Бережно занести и аккуратно! Как это сделал неповторимый венгерский писатель Иштван Эркень.

Без футбола

Первая книга прозы Александра Петровича — Саши — Ткаченко, не зря называлась «Футболь». Боли в ней было все-таки побольше, чем звонких перестуков мяча, задора, молодого веселья. Это была боль за всех игравших и за всех «болевших», за всех из футбола изгнанных, но и за многих «гнавших» — тоже.

Начавшись после тяжелейшей травмы и постепенно завершив свое физическое существование, боль эта перешла — даже скорее въелась — в Сашин духовный контур. И уже до конца его не покидала.
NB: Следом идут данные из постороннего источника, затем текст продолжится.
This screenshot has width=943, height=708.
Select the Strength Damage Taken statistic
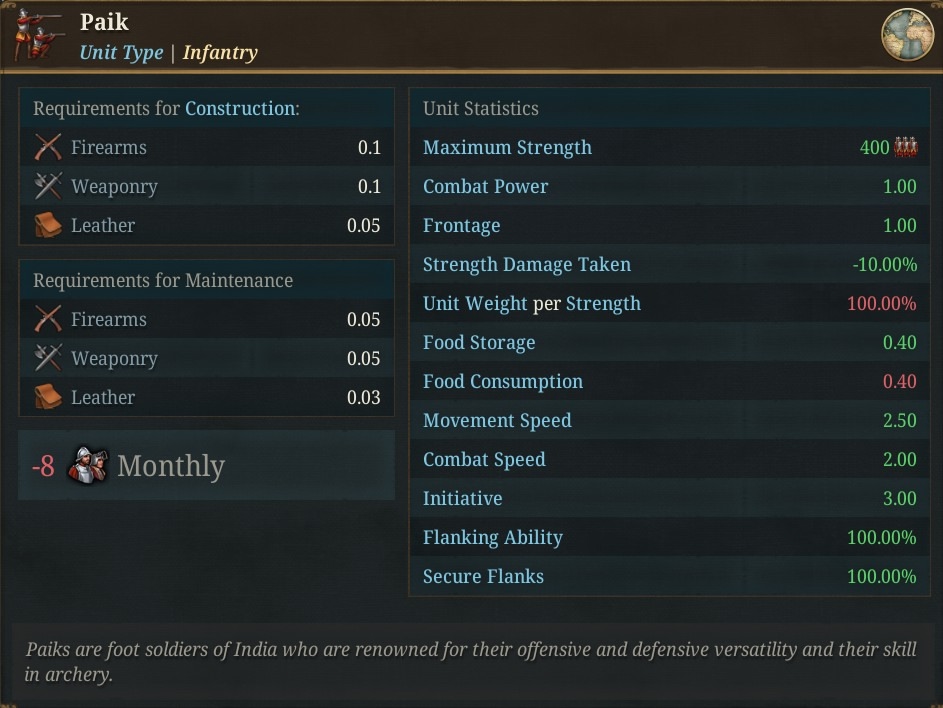pyautogui.click(x=669, y=264)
Но не про философию боли тут речь, хотя Саша и повторял часто герценовское: «Мы не врачи, мы — боль».

Речь — о прозе. Дело в том, что собственная художественная проза (а не какая-то «мемуарная», как её неточно и поспешно характеризовали и характеризуют) в последние годы — и в 2007 году особенно — приносила ему то огромную, ни с чем несравнимую радость, то острую боль.

Боль нарастала из-за того, что Сашину прозу не торопились признавать. А отдохновение от боли происходило тогда, когда становилось ясно: проза его уже существует как нечто неразрушимое, как материя, как субстанция. И ничьи мнения или полудружеские похлопыванья по плечу: тебе, мол, старик, в прозе ещё потеть и потеть — уже не могли эту материю рассеять.

Почему же не спешили признавать Сашину прозу?

Здесь надо сказать: проза Ткаченко принадлежит к южнорусской школе письма. А на Севере такую школу не слишком-то хотят замечать. Иногда даже считают несуществующей, выдуманной. Мы часто об этом с Сашей говорили. Вспоминали Чехова, Бунина, Бабеля, Олешу, поздние вещи Катаева. Было ясно: южнорусская школа — яркая и метафоричная, трагически напряженная и в то же время иронично-лирическая, близкая к европейской новеллистике, но и напитанная русскими духовными исканиями — существовала и должна существовать.

Когда 7–8 лет назад Саша взялся по-настоящему за художественную прозу, он не сразу смог определить, какой жанр ему ближе: рассказ, роман, повесть?